Members of the microbial kingdom Protista originally were defined by structure (mainly unicellular eukaryotes) and by the difficulty to classify them as either plant, fungi or animal.  More recently, the concept of protists was expanded to include certain multicellular organisms such as kelp (Copeland, 1956). Thus defined, members of Protoctista range from microscopic one-celled organisms like dinoflagellates, to multicellular organisms, like seaweed. To untangle this confusing kingdom, biologists now are turning to molecular analysis. 

When following the traditional five- or six-kingdom classification, the Protist group contains all eukaryotes that are not fungi, plants or animals. There are unicellular, colonial, and multicellular forms, some of which show cell specialization.  Protists groups include both autotrophs and heterotrophs, some of which function as detrivores.

Animal-like groups are often referred to as Protozoans.  The term Protozoa dates back to when members of this group were considered "first animals."  Plant-like forms are generally called algae.
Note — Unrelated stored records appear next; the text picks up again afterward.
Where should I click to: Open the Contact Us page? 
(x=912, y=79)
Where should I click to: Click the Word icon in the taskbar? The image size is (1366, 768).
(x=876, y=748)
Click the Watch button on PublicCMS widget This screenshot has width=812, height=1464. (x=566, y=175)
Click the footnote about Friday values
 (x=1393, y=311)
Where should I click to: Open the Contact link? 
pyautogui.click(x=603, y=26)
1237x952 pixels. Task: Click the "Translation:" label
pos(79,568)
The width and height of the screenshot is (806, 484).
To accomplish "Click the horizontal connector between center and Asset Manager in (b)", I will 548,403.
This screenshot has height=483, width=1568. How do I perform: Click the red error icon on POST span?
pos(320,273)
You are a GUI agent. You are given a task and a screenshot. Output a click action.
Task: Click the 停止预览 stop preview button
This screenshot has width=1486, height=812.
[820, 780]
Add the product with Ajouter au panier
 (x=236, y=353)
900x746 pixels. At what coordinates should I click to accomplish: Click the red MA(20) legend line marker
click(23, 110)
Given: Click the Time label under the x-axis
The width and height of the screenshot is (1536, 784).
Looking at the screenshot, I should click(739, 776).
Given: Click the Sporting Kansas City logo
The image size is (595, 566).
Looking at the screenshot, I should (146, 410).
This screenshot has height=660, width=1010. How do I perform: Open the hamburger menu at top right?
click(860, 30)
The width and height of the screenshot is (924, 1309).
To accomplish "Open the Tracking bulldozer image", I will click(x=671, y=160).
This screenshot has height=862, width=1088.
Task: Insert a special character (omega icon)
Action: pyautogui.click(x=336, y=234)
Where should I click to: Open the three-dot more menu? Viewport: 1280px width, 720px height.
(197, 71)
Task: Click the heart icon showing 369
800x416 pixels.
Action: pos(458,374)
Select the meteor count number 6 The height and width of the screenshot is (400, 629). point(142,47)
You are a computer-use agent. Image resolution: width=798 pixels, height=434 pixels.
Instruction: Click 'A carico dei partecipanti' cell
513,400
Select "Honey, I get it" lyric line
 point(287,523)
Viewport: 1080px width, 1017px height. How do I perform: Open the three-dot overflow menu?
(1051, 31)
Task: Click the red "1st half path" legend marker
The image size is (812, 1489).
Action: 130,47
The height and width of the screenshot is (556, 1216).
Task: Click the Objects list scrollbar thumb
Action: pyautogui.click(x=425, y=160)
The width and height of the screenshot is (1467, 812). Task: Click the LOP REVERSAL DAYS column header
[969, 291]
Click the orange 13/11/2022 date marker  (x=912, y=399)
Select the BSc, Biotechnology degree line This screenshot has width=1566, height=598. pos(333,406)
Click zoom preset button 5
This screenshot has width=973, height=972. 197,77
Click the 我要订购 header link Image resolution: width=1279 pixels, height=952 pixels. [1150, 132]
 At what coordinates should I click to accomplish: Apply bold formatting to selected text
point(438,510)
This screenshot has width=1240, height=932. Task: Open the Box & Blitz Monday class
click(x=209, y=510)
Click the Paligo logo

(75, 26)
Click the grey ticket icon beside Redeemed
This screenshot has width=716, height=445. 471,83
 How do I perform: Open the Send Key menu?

Traits such as method of motility, presence or absence of a shell, manner of obtaining nutrition, and reproducing, are used to categorize and discuss this diverse group, but it is important to remember that these traits do not necessarily reflect evolutionary history.  Recent work suggests that green and red algae are more closely allied with land plants, and that slime molds are more closely allied to animals (Baldauf, et al. 2000).

The best choice of optics depends on the specimen to be viewed. Specialized optics can give wonderfully detailed views of objects that are disappointing in bright field, but bright field often is a better choice. Bright field optics are usually-but not always-the best choice for viewing stained tissue.
    
A naturally pigmented specimen, such as Spirogyra may appear more dramatic with dark field or D.I.C. optics, but the cell divisions and chloroplasts are distinct in bright field, and the colors are true to nature. Phase contrast does not contribute additional information, and the halo that typically surrounds a specimen actually detracts from ideal contrast. On the other hand, phase contrast optics give the best view of spore-forming bacteria such as Bacillus thuringiensis. Dark field optics show the cell walls and spores with excellent resolution. To see such features in bright field, one must stop down the condenser aperture, causing distortion of the details.
 
Differential interference contrast does not do much for our views of a specimen such as Spirogyra or Bacillus. On the other hand, D.I.C. optics increase the depth of focus, making features of an object such as an amoeba very distinct even if they do overlap each other.